_Material for this task_
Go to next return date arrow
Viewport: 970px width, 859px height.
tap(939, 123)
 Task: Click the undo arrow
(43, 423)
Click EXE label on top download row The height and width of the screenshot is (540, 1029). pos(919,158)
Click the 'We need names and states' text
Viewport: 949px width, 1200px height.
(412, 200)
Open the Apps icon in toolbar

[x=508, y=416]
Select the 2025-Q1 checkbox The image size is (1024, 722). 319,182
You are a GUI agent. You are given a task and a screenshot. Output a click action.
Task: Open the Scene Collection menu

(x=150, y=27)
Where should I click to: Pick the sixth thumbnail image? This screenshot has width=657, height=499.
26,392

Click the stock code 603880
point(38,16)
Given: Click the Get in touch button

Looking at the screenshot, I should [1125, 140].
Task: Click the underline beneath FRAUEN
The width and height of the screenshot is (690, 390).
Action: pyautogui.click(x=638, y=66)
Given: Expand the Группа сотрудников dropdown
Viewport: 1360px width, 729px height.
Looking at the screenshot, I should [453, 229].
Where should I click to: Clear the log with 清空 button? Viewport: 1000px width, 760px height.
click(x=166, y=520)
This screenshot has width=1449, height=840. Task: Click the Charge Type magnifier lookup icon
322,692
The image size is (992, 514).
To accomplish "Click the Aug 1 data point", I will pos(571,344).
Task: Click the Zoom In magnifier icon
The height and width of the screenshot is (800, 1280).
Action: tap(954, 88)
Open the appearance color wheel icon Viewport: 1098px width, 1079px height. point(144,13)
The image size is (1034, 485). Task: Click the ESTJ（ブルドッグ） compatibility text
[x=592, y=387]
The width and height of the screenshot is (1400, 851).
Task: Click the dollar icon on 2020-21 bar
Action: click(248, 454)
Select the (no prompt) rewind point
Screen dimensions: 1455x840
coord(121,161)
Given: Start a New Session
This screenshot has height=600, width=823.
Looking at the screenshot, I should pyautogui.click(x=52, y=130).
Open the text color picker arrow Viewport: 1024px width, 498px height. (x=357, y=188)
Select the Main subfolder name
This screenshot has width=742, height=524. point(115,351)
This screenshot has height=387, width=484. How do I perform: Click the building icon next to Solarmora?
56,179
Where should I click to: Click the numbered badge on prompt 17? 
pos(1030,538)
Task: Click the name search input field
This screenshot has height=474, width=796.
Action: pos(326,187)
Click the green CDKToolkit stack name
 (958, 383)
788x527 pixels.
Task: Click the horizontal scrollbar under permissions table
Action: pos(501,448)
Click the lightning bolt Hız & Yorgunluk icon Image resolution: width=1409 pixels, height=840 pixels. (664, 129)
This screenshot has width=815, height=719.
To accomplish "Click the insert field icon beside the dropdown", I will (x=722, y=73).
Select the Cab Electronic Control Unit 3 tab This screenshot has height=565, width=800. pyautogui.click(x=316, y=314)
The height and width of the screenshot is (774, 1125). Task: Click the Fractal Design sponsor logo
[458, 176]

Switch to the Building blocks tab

_What to produce_
Exactly as given, repeat each line above.

_Solution to this exercise_
Go to next return date arrow
Viewport: 970px width, 859px height.
tap(939, 123)
 Task: Click the undo arrow
(43, 423)
Click EXE label on top download row The height and width of the screenshot is (540, 1029). pos(919,158)
Click the 'We need names and states' text
Viewport: 949px width, 1200px height.
(412, 200)
Open the Apps icon in toolbar

[x=508, y=416]
Select the 2025-Q1 checkbox The image size is (1024, 722). 319,182
You are a GUI agent. You are given a task and a screenshot. Output a click action.
Task: Open the Scene Collection menu

(x=150, y=27)
Where should I click to: Pick the sixth thumbnail image? This screenshot has width=657, height=499.
26,392

Click the stock code 603880
point(38,16)
Given: Click the Get in touch button

Looking at the screenshot, I should [1125, 140].
Task: Click the underline beneath FRAUEN
The width and height of the screenshot is (690, 390).
Action: pyautogui.click(x=638, y=66)
Given: Expand the Группа сотрудников dropdown
Viewport: 1360px width, 729px height.
Looking at the screenshot, I should [453, 229].
Where should I click to: Clear the log with 清空 button? Viewport: 1000px width, 760px height.
click(x=166, y=520)
This screenshot has width=1449, height=840. Task: Click the Charge Type magnifier lookup icon
322,692
The image size is (992, 514).
To accomplish "Click the Aug 1 data point", I will pos(571,344).
Task: Click the Zoom In magnifier icon
The height and width of the screenshot is (800, 1280).
Action: tap(954, 88)
Open the appearance color wheel icon Viewport: 1098px width, 1079px height. point(144,13)
The image size is (1034, 485). Task: Click the ESTJ（ブルドッグ） compatibility text
[x=592, y=387]
The width and height of the screenshot is (1400, 851).
Task: Click the dollar icon on 2020-21 bar
Action: click(248, 454)
Select the (no prompt) rewind point
Screen dimensions: 1455x840
coord(121,161)
Given: Start a New Session
This screenshot has height=600, width=823.
Looking at the screenshot, I should pyautogui.click(x=52, y=130).
Open the text color picker arrow Viewport: 1024px width, 498px height. (x=357, y=188)
Select the Main subfolder name
This screenshot has width=742, height=524. point(115,351)
This screenshot has height=387, width=484. How do I perform: Click the building icon next to Solarmora?
56,179
Where should I click to: Click the numbered badge on prompt 17? 
pos(1030,538)
Task: Click the name search input field
This screenshot has height=474, width=796.
Action: pos(326,187)
Click the green CDKToolkit stack name
 (958, 383)
788x527 pixels.
Task: Click the horizontal scrollbar under permissions table
Action: pos(501,448)
Click the lightning bolt Hız & Yorgunluk icon Image resolution: width=1409 pixels, height=840 pixels. (664, 129)
This screenshot has width=815, height=719.
To accomplish "Click the insert field icon beside the dropdown", I will (x=722, y=73).
Select the Cab Electronic Control Unit 3 tab This screenshot has height=565, width=800. pyautogui.click(x=316, y=314)
The height and width of the screenshot is (774, 1125). Task: Click the Fractal Design sponsor logo
[458, 176]

Switch to the Building blocks tab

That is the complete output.